John: Welcome to another edition of the Impact podcast, a very special edition. We’ve got Ash Fontana with us today. He’s the Managing Director of Zetta, but more important for this discussion, he’s also the author of this book “The AI-First Company”. Ash, welcome to the Impact podcast.

Ash Fontana: Thank you for having me.

John: You know, the subtitle to your book is “How to Compete and Win with Artificial Intelligence”. That’s what I’m really excited about. You’ll explain today. But before we even get to your new great book, share a little bit about your backstory, Ash. How do you even get here as an AI expert?

Ash: Yeah, sure. I mean, I think it all started with curiosity, being early curious about what’s going on inside this computer I’m using when I was pretty young like four or five years old and you just stop pulling them apart. You pull apart one bit then another bit, and you learn more and more. So I got really curious about these things. If you spend enough time getting curious about computers and then if you were around a decade or so ago, you started seeing something that was both potentially really useful but also pretty hard to do, and that was AI.

It was a time about 10-15 years ago that people will call in the Big Data era. There was lots and lots of data coming online and through all these devices, we started carrying around with ourselves, etc. There weren’t really a lot of good ways or there wasn’t really a good methodology around managing getting insights from that data. And so we started building analytics tools and whatnot in the industry. But really the only way to manage those huge amounts of data and understand what’s going on is to use another form of intelligence that’s not our own. That’s why I got into AI and also from the investing side, that’s from the technology side.

From the investing side, I grew up in a family of entrepreneurs and we’re always obsessed with obsessing over and obsessed with what makes a good business. And so I got really into investing, you know, analyzing businesses and spent enough time analyzing business and come to an opinion on it. You’re like, well, I want to make money out of it and more importantly, I want to see if I’m right. So let’s put some skin in the game. So you buy some shares. I got really into investing as well. And there’s a job that combines investing and technology and it’s called venture capital. So, I found my way into that job very secure less. I think from the investing perspective, once you realize that there’s something out there that’s potentially very useful but also very hard, you try to understand it and try to invest in it. So that’s what we did in seven or eight years ago. I just completely focused my career on that.

John: Investing, that’s an interesting topic. I want to touch on that for just a second. If you were to say to me, “John, my favorite investor over the last seven or eight years has been…”. Tell me your favorite investment and then why.

Ash: Favorite investment?

John: Yes.

Ash: It’s in a company that is very private, so I can’t say much about them. But the investment, I can speak about what they do and it’s a really cool investment because it goes to the power of AI and that it’s using AI to do something we can’t do very well, which is predicted demand and supply of electricity on all the major grids in the US. So, 24 hours ahead, how much energy are we going to use once we going to demand? Therefore, how much should we make so that we don’t just produce too much? It’s really cool because that’s a very complex system like the energy grid, the energy system. There’s also a lot of complexity around understanding what humans are going to do 24 hours ahead, how much energy they’re going to need and use. And you really need to use AI to bring all of those data sources that will form that prediction together.

[EXTRACTED RECORDS]
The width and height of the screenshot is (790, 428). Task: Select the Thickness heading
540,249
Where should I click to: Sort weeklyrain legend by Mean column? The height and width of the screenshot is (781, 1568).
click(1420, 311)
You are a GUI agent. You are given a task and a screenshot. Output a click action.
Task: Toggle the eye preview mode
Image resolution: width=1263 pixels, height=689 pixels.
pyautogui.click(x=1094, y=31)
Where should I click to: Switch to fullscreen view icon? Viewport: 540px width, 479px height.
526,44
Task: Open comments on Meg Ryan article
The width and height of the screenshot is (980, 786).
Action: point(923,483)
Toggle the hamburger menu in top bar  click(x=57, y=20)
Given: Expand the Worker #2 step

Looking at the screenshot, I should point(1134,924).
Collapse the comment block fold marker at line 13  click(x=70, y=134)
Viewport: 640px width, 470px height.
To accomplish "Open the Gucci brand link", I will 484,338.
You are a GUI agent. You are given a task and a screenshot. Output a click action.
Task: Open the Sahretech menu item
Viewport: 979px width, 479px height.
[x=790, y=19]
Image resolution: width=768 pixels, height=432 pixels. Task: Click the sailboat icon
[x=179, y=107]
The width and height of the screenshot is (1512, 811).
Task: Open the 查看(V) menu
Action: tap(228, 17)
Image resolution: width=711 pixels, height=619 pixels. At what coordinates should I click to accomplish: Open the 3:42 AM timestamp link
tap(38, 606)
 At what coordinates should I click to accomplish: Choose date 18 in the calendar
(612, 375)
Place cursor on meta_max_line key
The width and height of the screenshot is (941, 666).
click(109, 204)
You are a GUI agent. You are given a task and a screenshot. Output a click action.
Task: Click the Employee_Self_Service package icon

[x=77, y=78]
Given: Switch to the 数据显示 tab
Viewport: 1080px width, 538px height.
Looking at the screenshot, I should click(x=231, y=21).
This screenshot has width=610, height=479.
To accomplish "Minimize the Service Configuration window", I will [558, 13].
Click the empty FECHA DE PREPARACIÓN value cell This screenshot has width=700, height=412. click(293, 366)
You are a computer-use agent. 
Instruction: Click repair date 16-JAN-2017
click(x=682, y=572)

[REQUIRED WORK] List each podcast, company, book title, and book subtitle that the podcast transcript names, in the order in which each first appears.

[ANSWER BOX]
- Impact podcast
- Zetta
- "The AI-First Company"
- "How to Compete and Win with Artificial Intelligence"